The media have not helped by declaring the personal aspects of
celebrities to be more important than other features of their lives, like how
they avoid or evade tax.
Then to
introduce the element of “class”, yes I know, oh dear oh dear. But in the world of today it does seem that
those who can afford to can stay almost wholly detached from the rest of us.
So you and I
and most of us really are going to have no privacy at all in reality and in the
end are paying for it all whiles those who govern us and control our lives can
almost wholly remove their affairs from any public scrutiny.
Then there
is the delicate matter that the UK
has been at war now for a decade and it continues. The risks are worsening and given the ways
things are going we cannot expect to be at peace now for a long time to come.
Think about
it, if you can find some privacy to do it.
Well said.
ReplyDeleteIt would appear that the UK is farther down this path than the US, though we here in the States are struggling mightily to catch up.
Privacy, like the word freedom, has made a series of metamorphoses of late, it has a meaning well beyond the "intent of the framers". It will be interesting to watch the process played out.
I deem privacy to be from of an all reaching, draconian State. If I wish to share my life with another the basic meaning of the word is heavily diluted. Nevertheless, no doubt, our thoughts are not privy to any but ourselves. I suspect this is where the State longs to invade.

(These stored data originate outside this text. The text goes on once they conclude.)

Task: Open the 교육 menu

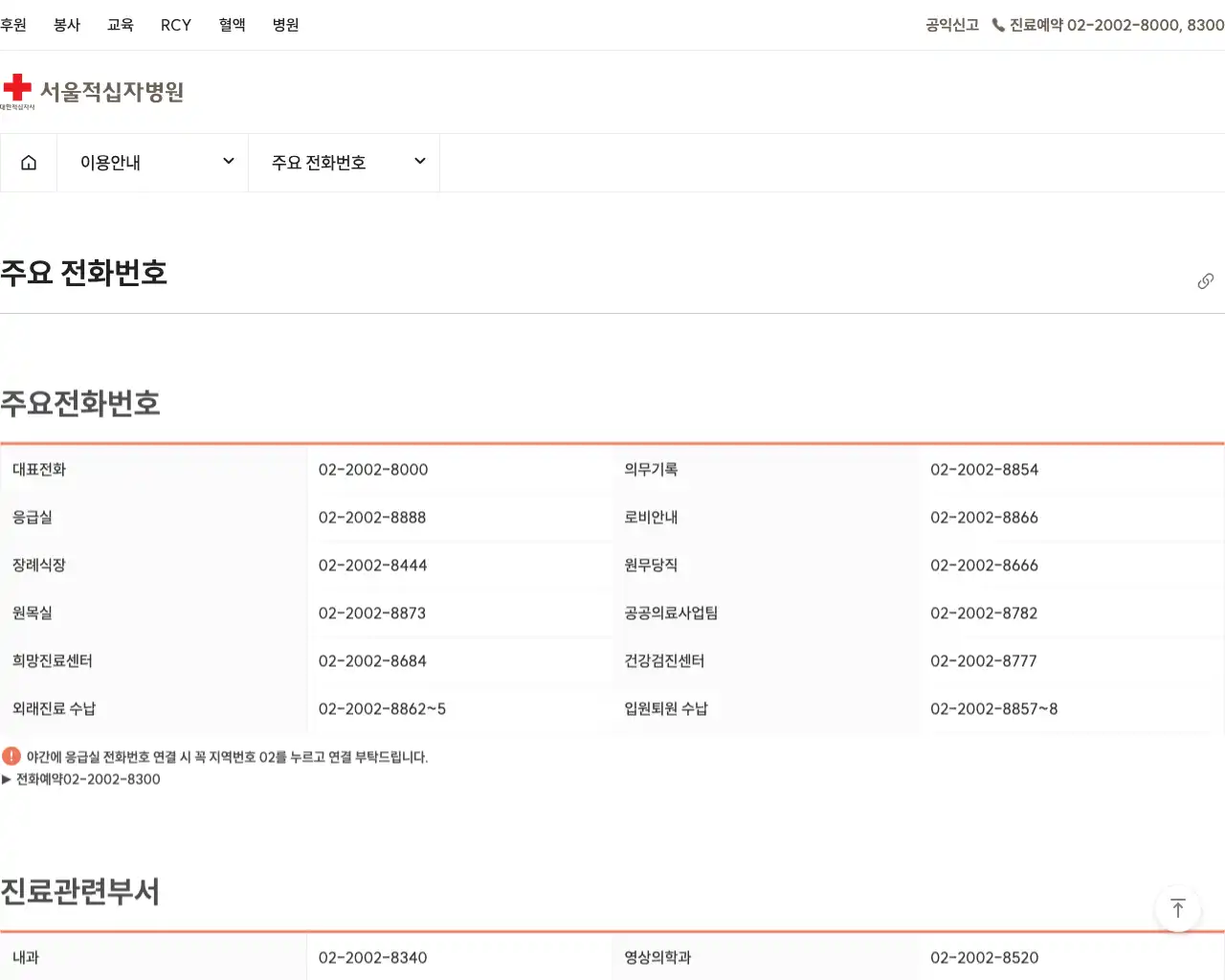Action: [x=121, y=26]
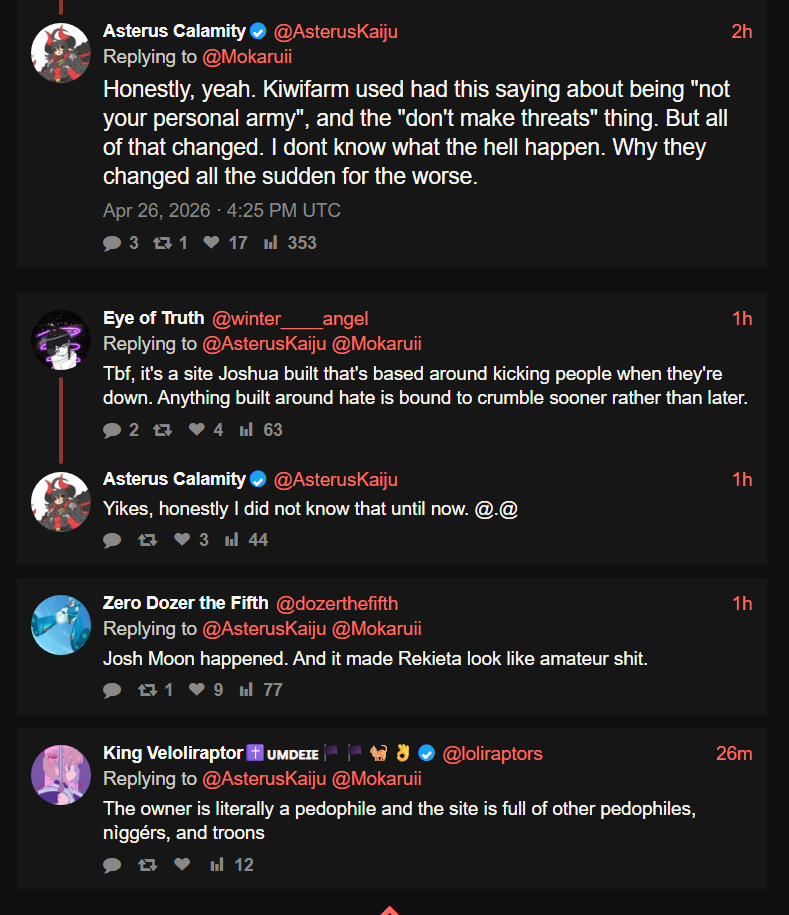789x915 pixels.
Task: Click the view count icon showing 77
Action: coord(246,690)
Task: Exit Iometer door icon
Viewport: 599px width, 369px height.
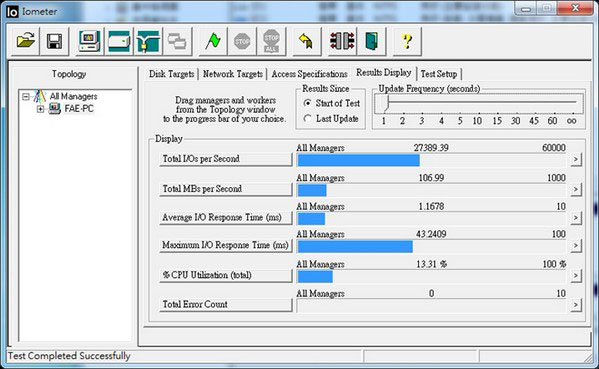Action: pyautogui.click(x=372, y=41)
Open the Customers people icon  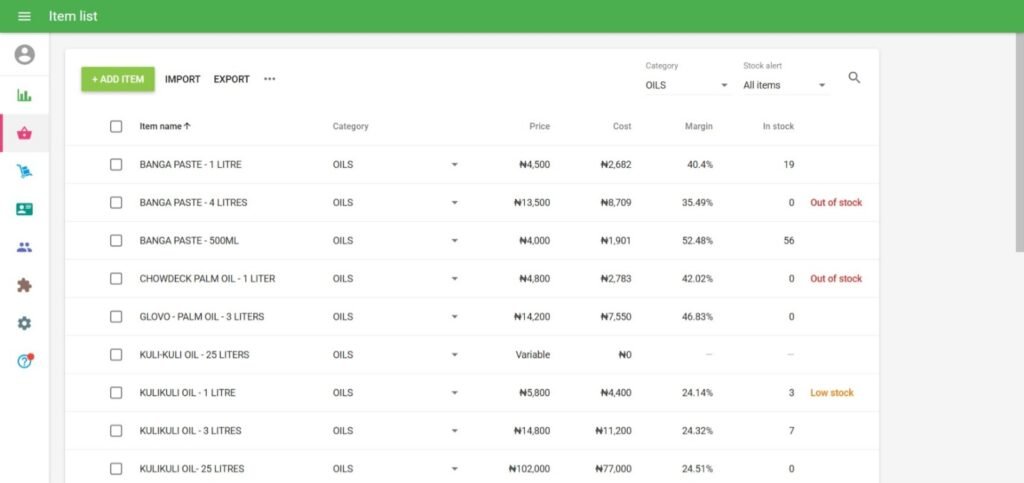24,247
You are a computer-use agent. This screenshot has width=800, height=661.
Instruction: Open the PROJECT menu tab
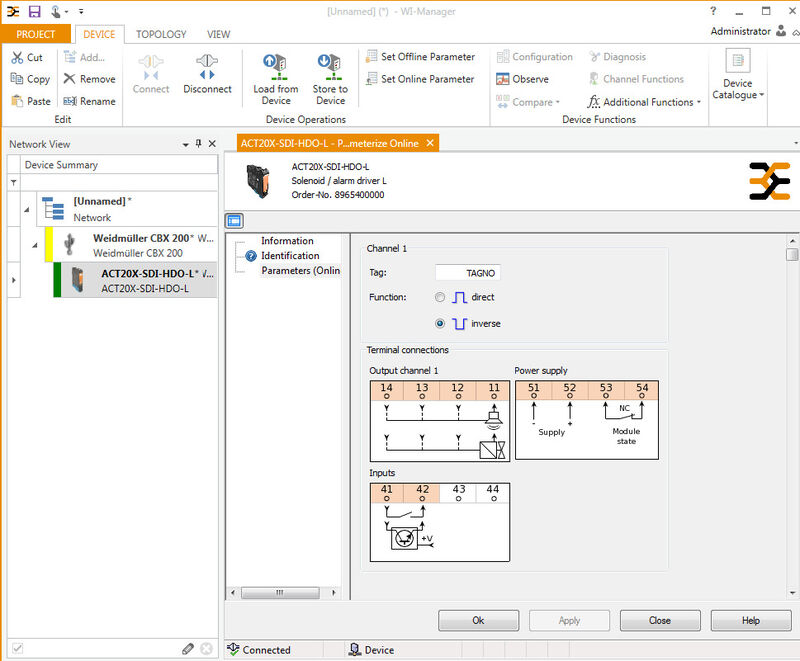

ReplyDeleteExcellent points. Of course, here in the US we have the Fourth Amendment to the Constitution:
ReplyDelete"The right ... to be secure in their persons, houses, papers, and effects, against unreasonable searches and seizures, shall not be violated ..."
Which gives rise to a ongoing and somewhat tedious debate over exactly what in the digital age are papers and effects, what a search is and what the writers of the constitution would have thought in this day and age.
Phone tapping has long been viewed as covered, but access to your FaceBook account, seizure of your web domain name, and so on and so forth is a patch work of case law and precedent some at the Supreme Court level and some not (and even there, the Supremes aren't consistent).
Among the computer security folk and the paranoid (two groups with broad overlap) there is a view that certain agencies are probably able to access anything at will and operate so far from the reach of the law that they almost certainly do. Note that being paranoid doesn't automatically mean you are wrong.
I have come to believe that the expectation of privacy to be a red herring, and that life is less stressful if you simply don't worry about it. But that is a longer essay than this comment box allows!